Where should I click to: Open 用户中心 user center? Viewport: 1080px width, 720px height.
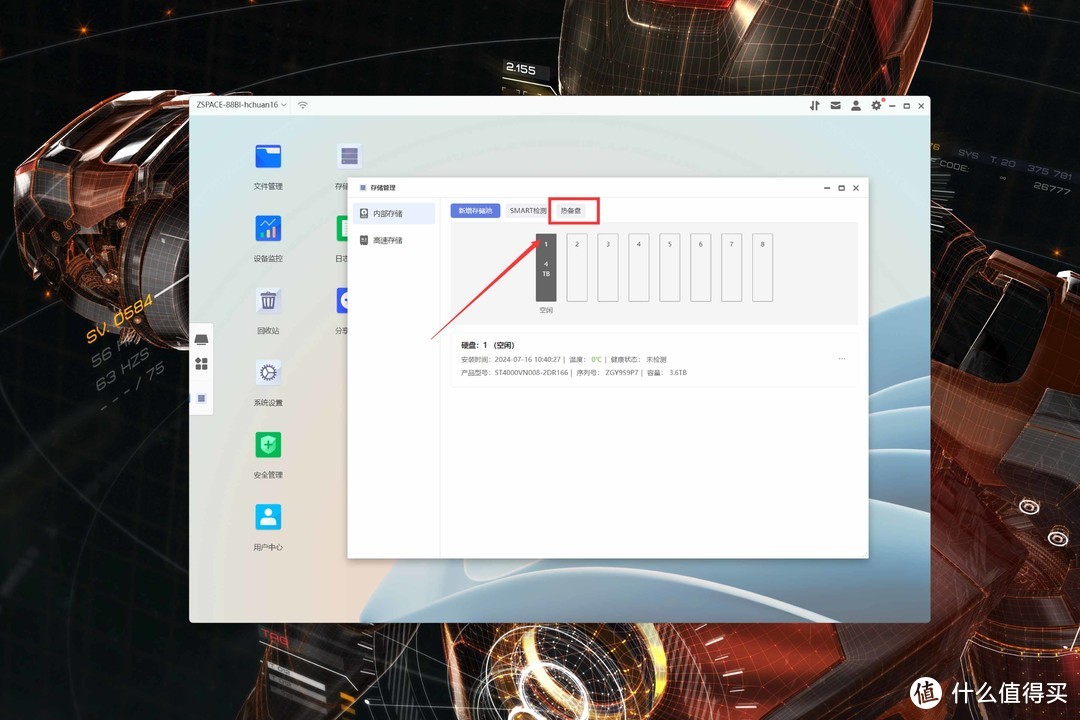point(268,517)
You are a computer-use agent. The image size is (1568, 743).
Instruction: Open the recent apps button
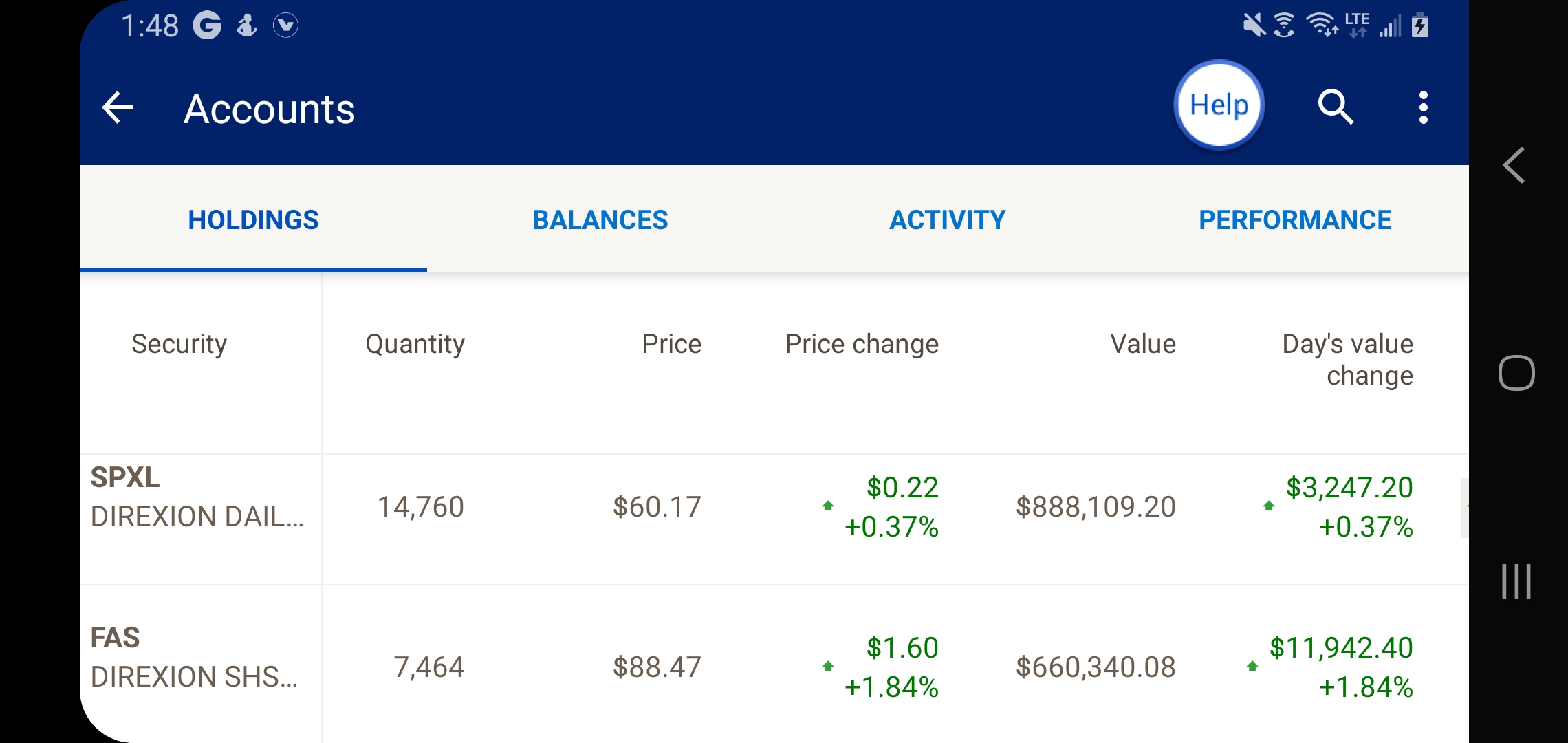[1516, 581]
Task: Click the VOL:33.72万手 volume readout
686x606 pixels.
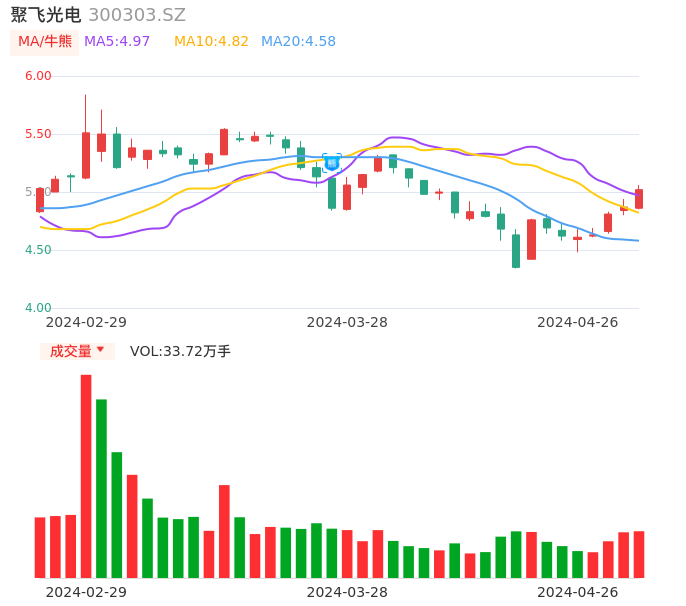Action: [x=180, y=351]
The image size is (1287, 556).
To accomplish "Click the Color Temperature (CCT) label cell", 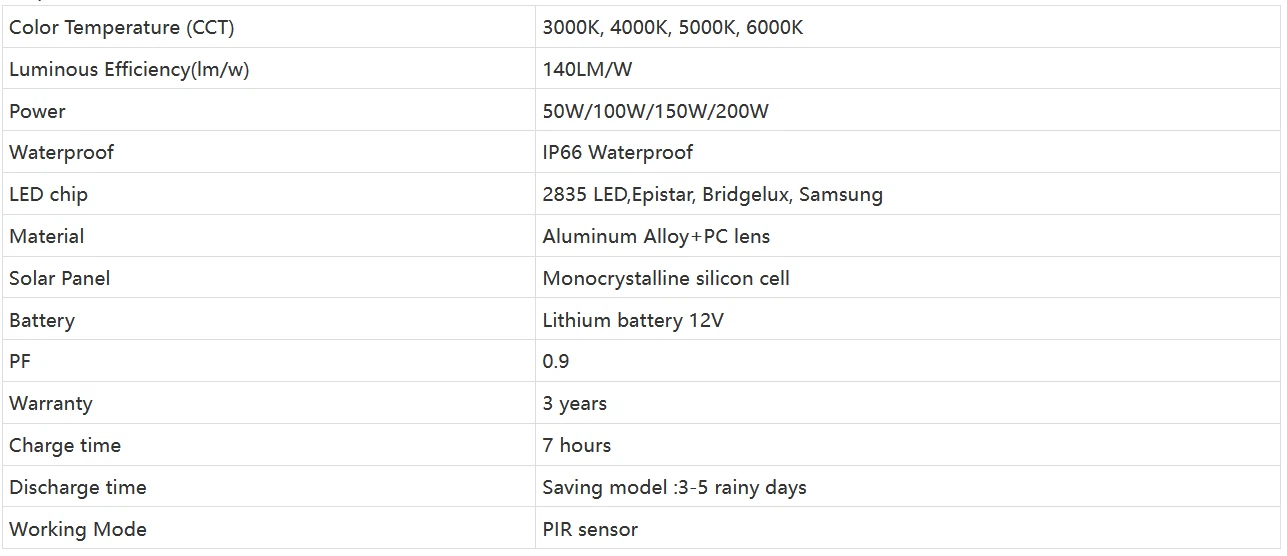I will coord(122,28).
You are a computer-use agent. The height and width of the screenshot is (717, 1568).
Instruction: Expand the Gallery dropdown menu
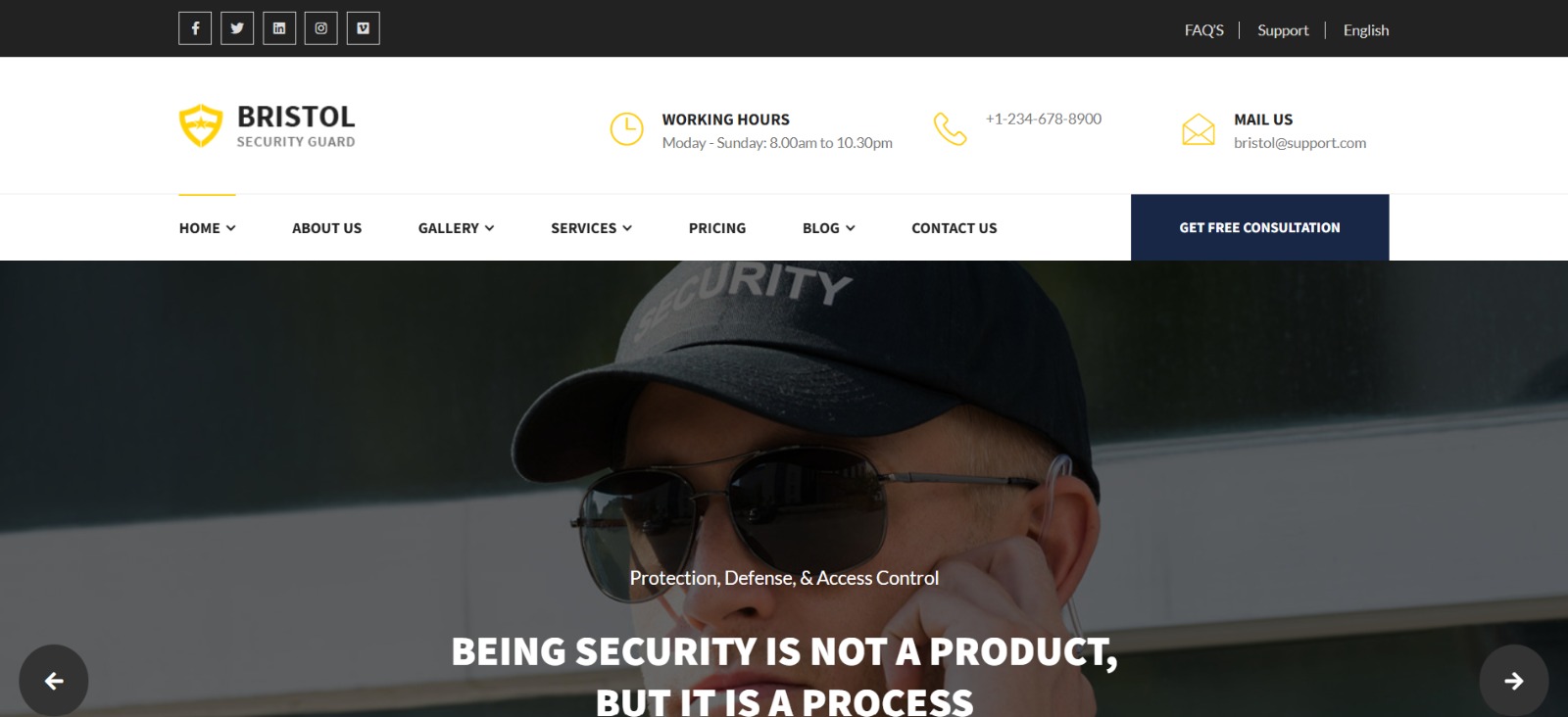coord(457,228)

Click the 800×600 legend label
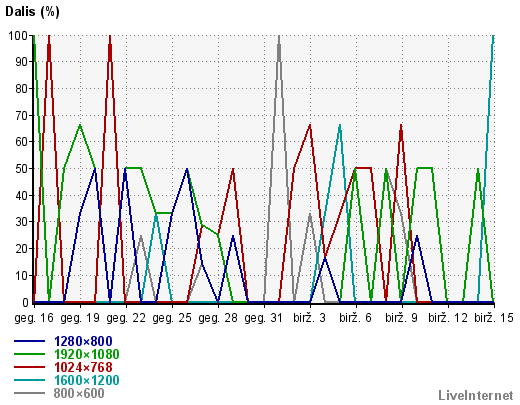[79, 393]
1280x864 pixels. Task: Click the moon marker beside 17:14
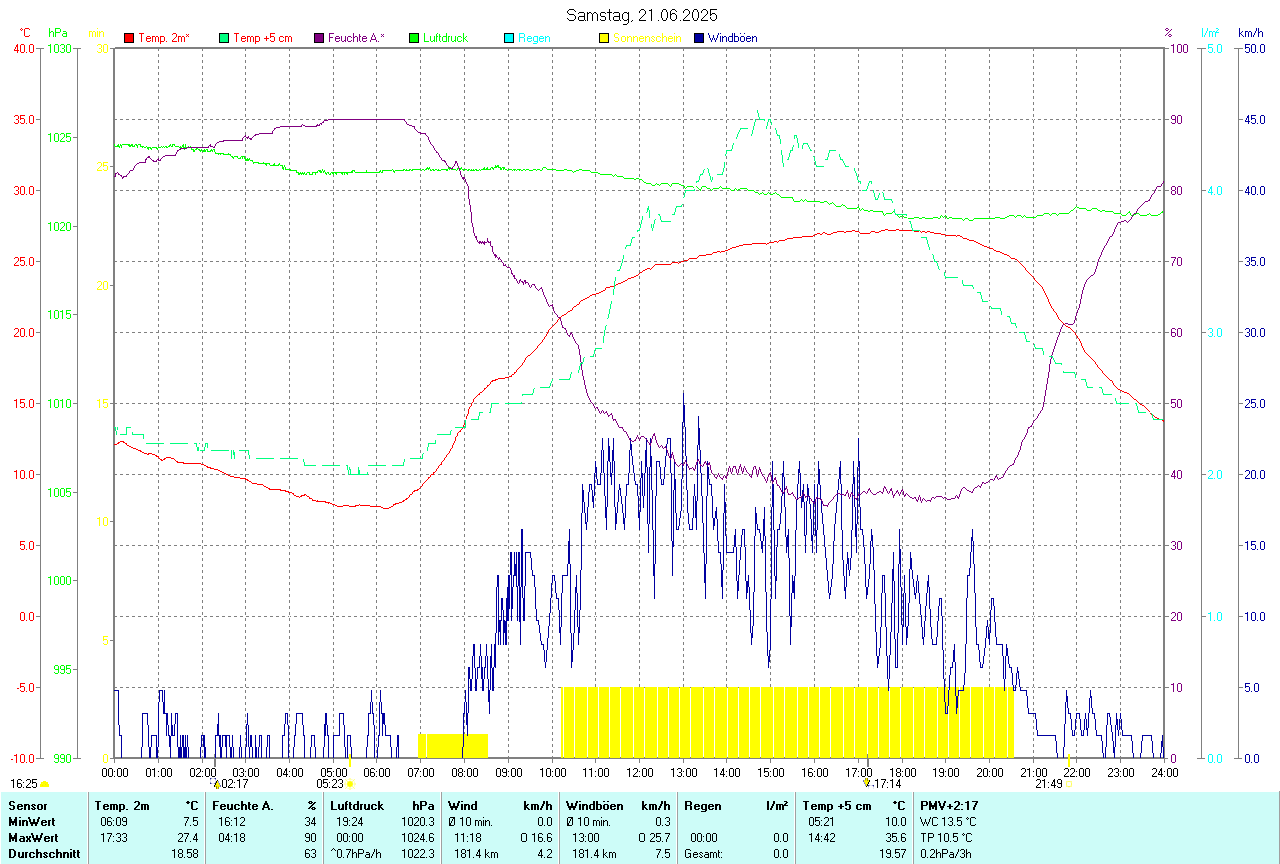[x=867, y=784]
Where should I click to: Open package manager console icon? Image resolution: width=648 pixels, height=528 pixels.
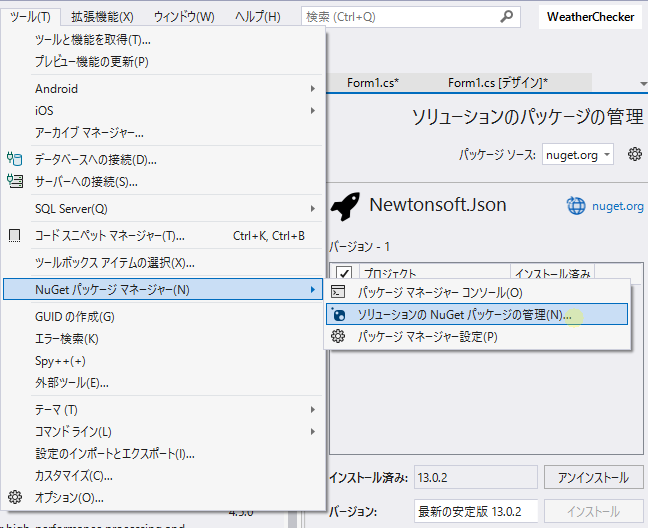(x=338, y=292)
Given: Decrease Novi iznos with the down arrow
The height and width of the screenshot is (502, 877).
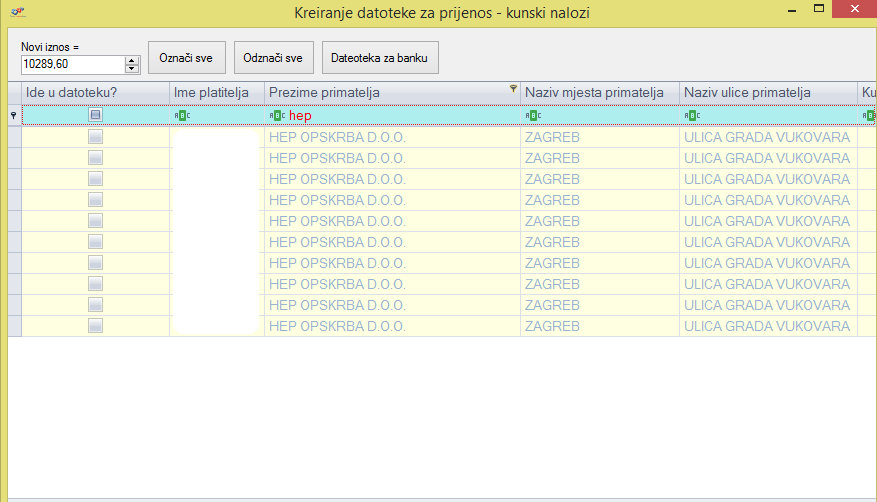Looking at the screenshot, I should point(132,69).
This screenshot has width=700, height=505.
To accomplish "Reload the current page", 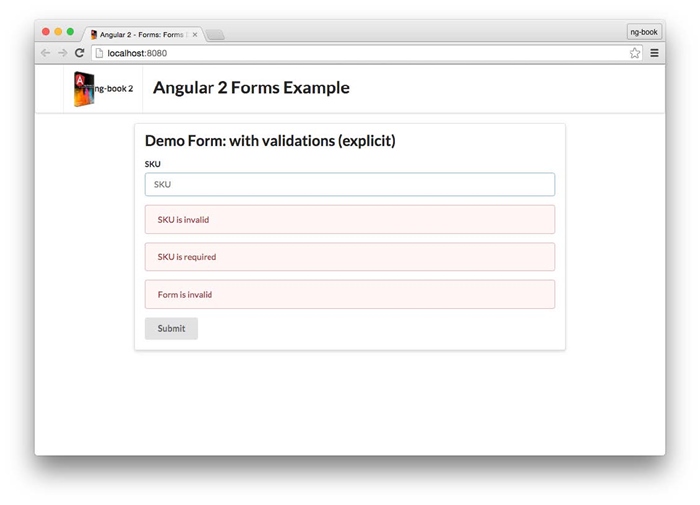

◆ ◆ ◆ ◆

__Your task__. Which lines in the material contain the word "agent"? Pull each of them out.

__Problem solution__.
You are a computer-use agent. The image size is (1568, 743).
You are a computer-use agent. The height and width of the screenshot is (717, 1568).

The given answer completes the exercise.